Internal network mapping does the same for all devices that are not visible to the internet. This can be done from different locations within your network, including the DMZ, to determine the effectiveness of segmentation efforts.
The combination of internal and external mapping produces a complete view of your entire network and serves multiple functions by detecting rogue devices and network misconfigurations that may otherwise go unnoticed, providing a comprehensive inventory of devices and active ip addresses on your network, and by establishing a specific list of hosts for the Vulnerability Analysis.
Vulnerability Analysis
The Vulnerability Analysis produces customizable, comprehensive reports including a summarized, risk-focused Executive Report, a specific Technical Report with threat, impact and remediation information, and Industry Baseline Reports such as the SANS Top 20 and RV 10 reports. Details for each vulnerability include severity level, description of the threat, impact if compromised, and a recommended solution.
The initial Vulnerability Analysis will also serve as a benchmark for trending with ongoing scans.
Business Impact Analysis
Following the vulnerability scan, we will present your report and together we can analyze it in the context of your business and your budget and can set priorities for safeguard implementation.
Phase 2 Protect “How can I make it better?”
Safeguard Selection
Based on the Business Impact Analysis and Vulnerability Analysis, we will work with you to select safeguards that meet your security and budgetary requirements. Our goal is to work with what you already have in place to provide the safest architecture and configuration and to recommend new hardware/software only when necessary.
Safeguard Implementation
Once you’ve decided which safeguards you would like to use and approve any architecture changes, we will work create a plan to implement the new secure design. Our main focus in this process is to reduce the impact that any changes might have upon your daily business activities. Often, we’ll schedule such changes during off hours to achieve this goal.
Availability Optimization
Availability is a cornerstone of security and the catalyst for many of the security improvements you will make to your network. Backups, redundancy, and disaster recovery are all availability solutions that apply to different needs and networks. We will work with you to find the availability solutions that make sense to your company because even the most secure system is useless if it’s not available when you need it.
Phase 3 Ensure “How do I keep it that way?”
Ongoing Vulnerability Analysis
As stated in the initial Vulnerability Analysis description, the first scan will serve as a benchmark to measure improvements made during the Protection process. Follow-up and ongoing Vulnerability Analysis scans ensure that issues get resolved per the remediation guidelines and that, as new vulnerabilities emerge, your network stays protected.
Standardization
Standardizing systems is essential to the security, reliability and manageability of a network. Once existing vulnerabilities are resolved, we can help you create standards for the secure configuration of new devices.
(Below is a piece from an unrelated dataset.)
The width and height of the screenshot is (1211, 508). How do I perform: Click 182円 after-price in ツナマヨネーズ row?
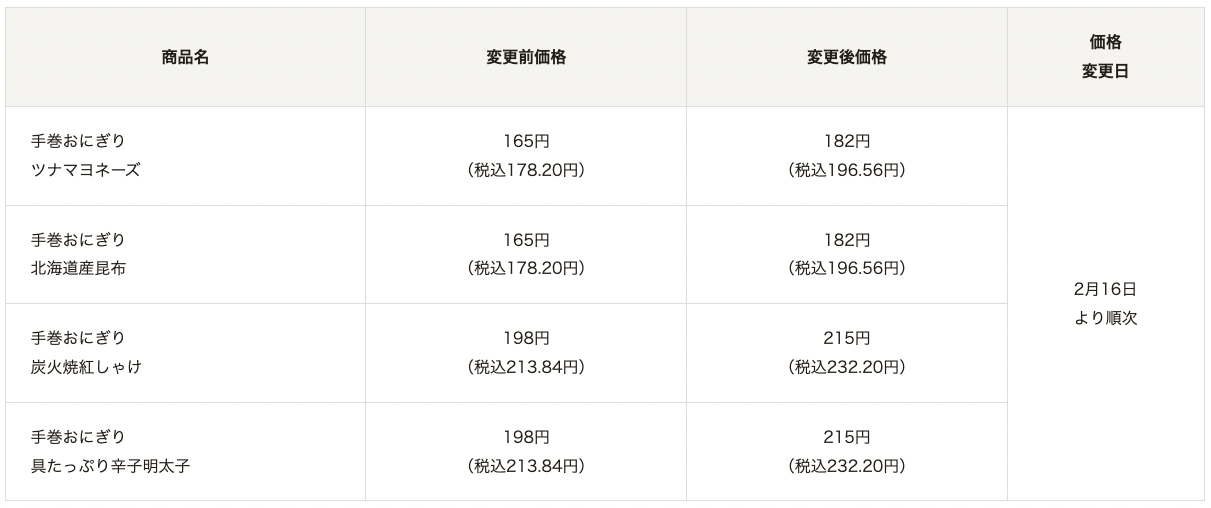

Configuration & Network Management Systems
Once systems are standardized, Configuration Management is required to keep them that way. Configuration management can be as simple as a procedure that is followed any time changes are made or as elaborate as a system dedicated to the purpose.
A network management system gives you the ability to monitor the health of your network and the systems in it. These systems will be tailored to meet your needs and budget.
Secure Architecture
It is easiest to create secure environments before services are up and running so, as you add new systems and functionality, we are available to help with designing security into the planning process.